The Thin Red Line between Quality Control and Root Kit Privacy Invasion
December 1, 2011 Leave a comment
- Mobile carriers only want to make sure our traffic is OK; they just forgot to ask.
- Anything put on an open platform can be taken off, but what about the ethics behind such actions?
Carrier IQ (CIQ) is a very discreet U.S. software company with an application which it claims helps network providers diagnose a range of problems on Android devices, including identifying user location, causes of premature battery drainage, dropped calls, and other system problems. The reason for discretion is the fact that the app is preloaded onto mobile phones before being sold to customers, and once loaded, it is very hard to spot, has a wide range of preset permissions to monitor and report any and all user activities on the device to the carrier, and cannot be turned off. In other words, CIQ meets the definition of a root kit.
While CIQ has not managed to develop the app for iOS or BlackBerry devices, as these platforms are more locked down, the company had the audacity to threaten to bring legal action against the Android developer who claimed the company’s diagnostic application amounted to a rootkit that posed a privacy threat to millions of handset owners. CIQ’s carrier customers are understandably reticent about acknowledging use of the app, but the security researcher who unearthed it is an AT&T and Sprint customer, so it is probably prevalent – at least among U.S. Android users. However, while anything installed on an open platform such as Android can obviously be uninstalled, in this case, it requires re-flashing of the phone’s ROM (how to find it and instructions for its removal are already available on YouTube, of course).

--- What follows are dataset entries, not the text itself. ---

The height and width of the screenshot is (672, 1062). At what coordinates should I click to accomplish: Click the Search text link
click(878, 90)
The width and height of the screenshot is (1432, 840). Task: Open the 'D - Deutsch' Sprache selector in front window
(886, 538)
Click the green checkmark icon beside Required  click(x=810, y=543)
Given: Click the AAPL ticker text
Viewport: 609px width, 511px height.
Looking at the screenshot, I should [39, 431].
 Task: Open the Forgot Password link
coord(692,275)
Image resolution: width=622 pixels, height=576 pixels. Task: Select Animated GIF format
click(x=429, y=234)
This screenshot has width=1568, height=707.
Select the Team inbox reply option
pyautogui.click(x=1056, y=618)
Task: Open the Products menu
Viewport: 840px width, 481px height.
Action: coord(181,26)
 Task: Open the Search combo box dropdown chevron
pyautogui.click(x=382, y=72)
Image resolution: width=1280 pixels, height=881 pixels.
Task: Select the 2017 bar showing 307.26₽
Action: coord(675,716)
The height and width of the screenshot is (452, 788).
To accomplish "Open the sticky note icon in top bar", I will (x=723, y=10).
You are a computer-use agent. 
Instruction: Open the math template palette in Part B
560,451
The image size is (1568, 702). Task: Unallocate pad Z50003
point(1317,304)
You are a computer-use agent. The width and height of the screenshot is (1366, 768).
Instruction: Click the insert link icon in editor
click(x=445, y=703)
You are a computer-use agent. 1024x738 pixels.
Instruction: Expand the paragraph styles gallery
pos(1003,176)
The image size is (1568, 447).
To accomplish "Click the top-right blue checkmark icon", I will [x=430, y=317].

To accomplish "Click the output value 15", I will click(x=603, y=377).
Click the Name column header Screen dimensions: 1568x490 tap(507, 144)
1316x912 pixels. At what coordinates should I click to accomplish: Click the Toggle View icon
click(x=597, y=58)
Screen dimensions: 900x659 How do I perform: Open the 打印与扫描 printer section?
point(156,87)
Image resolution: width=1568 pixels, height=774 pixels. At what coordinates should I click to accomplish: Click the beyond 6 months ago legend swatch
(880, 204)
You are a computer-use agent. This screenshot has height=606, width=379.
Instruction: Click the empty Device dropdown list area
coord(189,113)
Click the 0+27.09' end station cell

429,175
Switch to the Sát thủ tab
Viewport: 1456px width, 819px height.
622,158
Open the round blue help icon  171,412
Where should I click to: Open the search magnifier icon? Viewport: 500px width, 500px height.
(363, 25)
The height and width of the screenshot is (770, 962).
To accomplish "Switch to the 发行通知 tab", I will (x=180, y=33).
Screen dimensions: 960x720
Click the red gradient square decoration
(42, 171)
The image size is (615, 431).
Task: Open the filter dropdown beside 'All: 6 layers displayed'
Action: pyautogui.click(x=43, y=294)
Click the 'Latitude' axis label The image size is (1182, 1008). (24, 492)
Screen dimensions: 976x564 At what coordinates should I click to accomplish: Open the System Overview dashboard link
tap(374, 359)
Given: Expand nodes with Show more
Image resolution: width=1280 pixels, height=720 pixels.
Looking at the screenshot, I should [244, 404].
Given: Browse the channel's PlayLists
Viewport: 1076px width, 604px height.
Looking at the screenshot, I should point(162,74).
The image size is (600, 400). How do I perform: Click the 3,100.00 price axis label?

Still, we are left with uncomfortable questions, specifically: How much can service providers spy on customers’ activities without an open opt-out clause (many users would probably welcome some kind of log they could upload if they have a technical problem)? Who gets access to this information and what kind of security clearance do they have? Is there any kind of public scrutiny of these practices? Would you trust an Android device with your corporate communications, or a carrier who surreptitiously puts such apps on handsets sold to enterprise customers? These questions will only get harder as we ramp up the use of smartphones for a wide range of mobile data activities. Does this affect your future attitude to open platforms, or make you wary of carrier snooping?